*** Opening Input material ***

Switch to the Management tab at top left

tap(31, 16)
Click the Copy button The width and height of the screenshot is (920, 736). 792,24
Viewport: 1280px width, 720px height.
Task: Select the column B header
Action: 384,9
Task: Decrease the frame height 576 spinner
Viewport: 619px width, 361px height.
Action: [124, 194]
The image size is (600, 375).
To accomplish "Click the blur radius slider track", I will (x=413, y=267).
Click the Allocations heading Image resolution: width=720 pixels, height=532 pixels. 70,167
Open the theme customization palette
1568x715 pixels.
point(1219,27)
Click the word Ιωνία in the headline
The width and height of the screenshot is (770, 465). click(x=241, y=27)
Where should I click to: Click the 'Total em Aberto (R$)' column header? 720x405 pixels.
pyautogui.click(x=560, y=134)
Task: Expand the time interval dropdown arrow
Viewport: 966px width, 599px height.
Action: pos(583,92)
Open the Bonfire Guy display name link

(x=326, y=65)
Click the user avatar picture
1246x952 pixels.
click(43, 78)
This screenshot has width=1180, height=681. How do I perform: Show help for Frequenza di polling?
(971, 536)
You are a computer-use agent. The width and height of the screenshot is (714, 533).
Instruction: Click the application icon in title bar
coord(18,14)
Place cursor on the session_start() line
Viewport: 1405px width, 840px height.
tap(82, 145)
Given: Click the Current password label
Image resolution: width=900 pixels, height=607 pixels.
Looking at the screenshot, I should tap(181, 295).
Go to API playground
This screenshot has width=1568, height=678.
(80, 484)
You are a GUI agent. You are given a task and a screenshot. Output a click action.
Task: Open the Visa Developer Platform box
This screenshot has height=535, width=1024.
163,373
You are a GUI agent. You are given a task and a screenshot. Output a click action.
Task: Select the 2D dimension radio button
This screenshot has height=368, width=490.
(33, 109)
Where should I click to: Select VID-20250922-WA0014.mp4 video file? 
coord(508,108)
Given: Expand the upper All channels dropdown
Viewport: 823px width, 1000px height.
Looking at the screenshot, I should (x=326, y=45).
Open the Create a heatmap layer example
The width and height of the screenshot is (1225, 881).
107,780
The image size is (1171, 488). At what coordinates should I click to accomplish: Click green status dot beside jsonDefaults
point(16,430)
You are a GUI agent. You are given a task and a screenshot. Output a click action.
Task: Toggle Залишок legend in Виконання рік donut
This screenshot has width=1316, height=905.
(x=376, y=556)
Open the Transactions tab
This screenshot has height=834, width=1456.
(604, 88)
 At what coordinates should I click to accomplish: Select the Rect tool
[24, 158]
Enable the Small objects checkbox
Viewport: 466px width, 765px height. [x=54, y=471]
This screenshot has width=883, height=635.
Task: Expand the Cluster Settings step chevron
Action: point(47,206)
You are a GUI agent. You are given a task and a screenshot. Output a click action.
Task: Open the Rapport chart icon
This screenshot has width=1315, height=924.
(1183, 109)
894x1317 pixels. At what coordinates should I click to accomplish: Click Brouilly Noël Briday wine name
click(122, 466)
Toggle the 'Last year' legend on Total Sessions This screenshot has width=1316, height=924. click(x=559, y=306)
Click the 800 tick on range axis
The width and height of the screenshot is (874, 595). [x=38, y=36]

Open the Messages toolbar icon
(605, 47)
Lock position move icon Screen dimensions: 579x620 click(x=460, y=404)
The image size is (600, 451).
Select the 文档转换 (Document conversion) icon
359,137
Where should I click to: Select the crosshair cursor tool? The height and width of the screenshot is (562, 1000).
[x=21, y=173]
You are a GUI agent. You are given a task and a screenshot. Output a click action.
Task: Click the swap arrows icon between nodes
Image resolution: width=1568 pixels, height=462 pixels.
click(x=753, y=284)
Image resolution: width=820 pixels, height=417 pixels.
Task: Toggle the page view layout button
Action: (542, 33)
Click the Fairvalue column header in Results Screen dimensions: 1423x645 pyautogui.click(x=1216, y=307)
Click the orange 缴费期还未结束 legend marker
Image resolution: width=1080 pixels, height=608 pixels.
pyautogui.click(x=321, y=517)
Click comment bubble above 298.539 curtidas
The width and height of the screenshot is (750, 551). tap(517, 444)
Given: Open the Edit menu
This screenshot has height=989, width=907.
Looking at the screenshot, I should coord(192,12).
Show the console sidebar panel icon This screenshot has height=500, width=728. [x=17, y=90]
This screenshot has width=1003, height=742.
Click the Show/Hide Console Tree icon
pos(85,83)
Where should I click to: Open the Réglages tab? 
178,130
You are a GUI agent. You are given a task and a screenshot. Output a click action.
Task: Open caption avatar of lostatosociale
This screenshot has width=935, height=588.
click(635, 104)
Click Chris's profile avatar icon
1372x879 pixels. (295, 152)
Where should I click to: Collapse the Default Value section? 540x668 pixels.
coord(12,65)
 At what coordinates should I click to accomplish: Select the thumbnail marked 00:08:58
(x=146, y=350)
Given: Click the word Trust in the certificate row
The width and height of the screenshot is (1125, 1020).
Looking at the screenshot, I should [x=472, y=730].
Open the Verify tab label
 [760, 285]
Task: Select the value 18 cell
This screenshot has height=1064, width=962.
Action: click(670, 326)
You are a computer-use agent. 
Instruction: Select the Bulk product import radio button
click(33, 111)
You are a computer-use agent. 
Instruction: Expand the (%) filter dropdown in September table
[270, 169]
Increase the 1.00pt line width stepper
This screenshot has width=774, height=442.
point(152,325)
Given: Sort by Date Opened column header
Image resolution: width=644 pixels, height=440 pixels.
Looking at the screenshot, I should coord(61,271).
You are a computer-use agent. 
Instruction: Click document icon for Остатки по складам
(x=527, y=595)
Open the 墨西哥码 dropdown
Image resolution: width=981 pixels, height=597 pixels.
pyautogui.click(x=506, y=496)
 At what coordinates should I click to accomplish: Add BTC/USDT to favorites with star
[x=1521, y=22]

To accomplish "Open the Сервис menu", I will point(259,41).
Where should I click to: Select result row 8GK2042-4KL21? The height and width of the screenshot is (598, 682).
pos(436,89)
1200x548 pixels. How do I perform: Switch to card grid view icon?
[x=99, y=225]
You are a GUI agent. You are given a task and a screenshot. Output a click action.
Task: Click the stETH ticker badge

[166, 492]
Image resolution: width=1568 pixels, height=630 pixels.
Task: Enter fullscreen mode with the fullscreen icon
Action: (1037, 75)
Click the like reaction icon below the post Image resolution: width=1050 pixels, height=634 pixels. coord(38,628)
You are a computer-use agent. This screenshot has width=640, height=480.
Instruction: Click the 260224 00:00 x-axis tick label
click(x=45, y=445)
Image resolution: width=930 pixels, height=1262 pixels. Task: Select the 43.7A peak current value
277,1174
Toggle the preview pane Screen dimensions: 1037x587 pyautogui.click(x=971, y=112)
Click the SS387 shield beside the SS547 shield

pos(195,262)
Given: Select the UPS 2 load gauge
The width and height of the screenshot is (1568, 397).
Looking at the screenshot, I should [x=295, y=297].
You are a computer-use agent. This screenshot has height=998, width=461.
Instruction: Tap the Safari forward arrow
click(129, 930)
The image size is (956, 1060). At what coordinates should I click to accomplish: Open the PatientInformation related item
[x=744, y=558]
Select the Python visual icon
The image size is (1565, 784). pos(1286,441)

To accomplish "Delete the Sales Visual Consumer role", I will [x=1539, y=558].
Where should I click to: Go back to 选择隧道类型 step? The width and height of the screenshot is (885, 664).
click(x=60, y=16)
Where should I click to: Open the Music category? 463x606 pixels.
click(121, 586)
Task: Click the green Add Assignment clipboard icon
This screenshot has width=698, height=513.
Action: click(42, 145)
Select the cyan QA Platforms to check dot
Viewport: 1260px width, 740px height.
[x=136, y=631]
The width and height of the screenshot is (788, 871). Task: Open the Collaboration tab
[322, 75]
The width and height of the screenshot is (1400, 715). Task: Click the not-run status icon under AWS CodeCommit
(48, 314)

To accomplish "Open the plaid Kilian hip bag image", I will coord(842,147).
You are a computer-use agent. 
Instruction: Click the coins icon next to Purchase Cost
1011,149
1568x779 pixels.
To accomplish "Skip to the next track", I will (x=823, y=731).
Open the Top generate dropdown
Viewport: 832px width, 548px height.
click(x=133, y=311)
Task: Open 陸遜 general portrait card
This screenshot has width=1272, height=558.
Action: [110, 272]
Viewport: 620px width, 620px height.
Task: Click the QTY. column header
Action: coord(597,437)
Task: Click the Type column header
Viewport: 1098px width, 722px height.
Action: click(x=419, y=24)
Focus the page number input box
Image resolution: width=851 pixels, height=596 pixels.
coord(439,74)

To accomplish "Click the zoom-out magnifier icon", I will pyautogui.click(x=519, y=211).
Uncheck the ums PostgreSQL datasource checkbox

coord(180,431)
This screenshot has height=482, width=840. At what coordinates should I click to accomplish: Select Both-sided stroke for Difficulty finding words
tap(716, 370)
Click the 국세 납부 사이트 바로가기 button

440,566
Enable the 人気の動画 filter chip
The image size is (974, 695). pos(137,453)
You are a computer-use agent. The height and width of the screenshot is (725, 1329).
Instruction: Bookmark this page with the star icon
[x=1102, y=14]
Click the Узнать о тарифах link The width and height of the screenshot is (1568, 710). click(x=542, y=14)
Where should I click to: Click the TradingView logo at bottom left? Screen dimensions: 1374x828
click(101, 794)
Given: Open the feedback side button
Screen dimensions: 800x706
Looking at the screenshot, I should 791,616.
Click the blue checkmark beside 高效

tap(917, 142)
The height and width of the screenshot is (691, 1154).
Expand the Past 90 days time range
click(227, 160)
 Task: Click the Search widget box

*** Closing Input material ***

> Problem requirements
Copy all lines from the entries that contain the word "legend".

> Exercise output
Task: Toggle Залишок legend in Виконання рік donut
Toggle the 'Last year' legend on Total Sessions This screenshot has width=1316, height=924. click(x=559, y=306)
Click the orange 缴费期还未结束 legend marker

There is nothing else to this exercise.